Reasoning Principles for ITrees

[gilhur]

I write down the generalized principles we want to achieve.

It is possible that one can explicitly define "euttG" but it might be also possible that it can naturally derived from the generalized companion theory.

I will update my progress in this issue.

Context {E : Type -> Type} {R1 R2 : Type} (RR : R1 -> R2 -> Prop).

Variable euttG: forall (r rl rh: itree E R1 -> itree E R2 -> Prop), itree E R1 -> itree E R2 -> Prop.

(**
   Correctness
 **)

Axiom eutt_le_euttG:
  eutt RR <2= euttG bot2 bot2 bot2.

Axiom euttG_le_eutt:
  euttG bot2 bot2 bot2 <2= eutt RR.

(**
   Reasoning Principles
 **)

(* Make new hypotheses *)

Axiom euttG_coind: forall r rl rh (INV: r <2= rl /\ rl <2= rh) x,
  (x <2= euttG r (rl \2/ x) (rh \2/ x)) -> (x <2= euttG r rl rh).

(* Process itrees *)

Axiom euttG_ret: forall r rl rh (INV: r <2= rl /\ rl <2= rh) v1 v2,
  RR v1 v2 -> euttG r rl rh (Ret v1) (Ret v2).

Axiom euttG_bind: forall r rl rh (INV: r <2= rl /\ rl <2= rh) t1 t2,
  eutt_bind_clo (euttG r rl rh) t1 t2 -> euttG r rl rh t1 t2.

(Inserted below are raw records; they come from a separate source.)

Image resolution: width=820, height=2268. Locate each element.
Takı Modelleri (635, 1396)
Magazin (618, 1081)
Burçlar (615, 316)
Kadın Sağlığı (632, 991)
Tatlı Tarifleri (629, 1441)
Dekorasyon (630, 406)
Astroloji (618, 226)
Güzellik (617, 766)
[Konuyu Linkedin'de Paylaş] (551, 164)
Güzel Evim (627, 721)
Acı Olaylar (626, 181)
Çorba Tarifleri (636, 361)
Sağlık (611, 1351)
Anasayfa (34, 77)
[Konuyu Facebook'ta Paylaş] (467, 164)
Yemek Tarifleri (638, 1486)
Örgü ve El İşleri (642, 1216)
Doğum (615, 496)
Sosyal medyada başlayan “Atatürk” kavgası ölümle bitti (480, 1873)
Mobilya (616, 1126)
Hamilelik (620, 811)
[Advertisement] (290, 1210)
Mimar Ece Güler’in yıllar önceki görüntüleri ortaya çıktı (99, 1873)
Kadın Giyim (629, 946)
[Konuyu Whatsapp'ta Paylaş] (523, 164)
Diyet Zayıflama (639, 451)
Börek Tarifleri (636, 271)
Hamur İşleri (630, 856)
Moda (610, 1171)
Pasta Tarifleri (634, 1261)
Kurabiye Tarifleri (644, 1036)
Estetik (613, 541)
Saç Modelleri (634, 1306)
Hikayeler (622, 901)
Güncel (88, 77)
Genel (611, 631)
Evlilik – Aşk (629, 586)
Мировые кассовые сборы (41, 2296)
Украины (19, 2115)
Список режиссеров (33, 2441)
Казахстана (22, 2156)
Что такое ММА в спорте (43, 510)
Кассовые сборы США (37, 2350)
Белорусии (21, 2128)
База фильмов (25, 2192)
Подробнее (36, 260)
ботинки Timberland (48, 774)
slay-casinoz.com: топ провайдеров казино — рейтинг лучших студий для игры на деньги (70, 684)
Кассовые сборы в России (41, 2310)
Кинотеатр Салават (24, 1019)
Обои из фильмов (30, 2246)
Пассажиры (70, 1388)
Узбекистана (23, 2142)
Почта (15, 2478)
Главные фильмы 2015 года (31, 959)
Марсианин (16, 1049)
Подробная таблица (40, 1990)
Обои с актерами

Axiom euttG_trans_eq: forall r rl rh (INV: r <2= rl /\ rl <2= rh) t1 t2,
  eq_trans_clo (euttG r rl rh) t1 t2 -> euttG r rl rh t1 t2.

(* Lose weak hypotheses after general rewriting *)

Axiom euttG_trans_eutt: forall r rl rh (INV: r <2= rl /\ rl <2= rh) t1 t2,
  eutt_trans_clo (euttG r r rh) t1 t2 -> euttG r rl rh t1 t2.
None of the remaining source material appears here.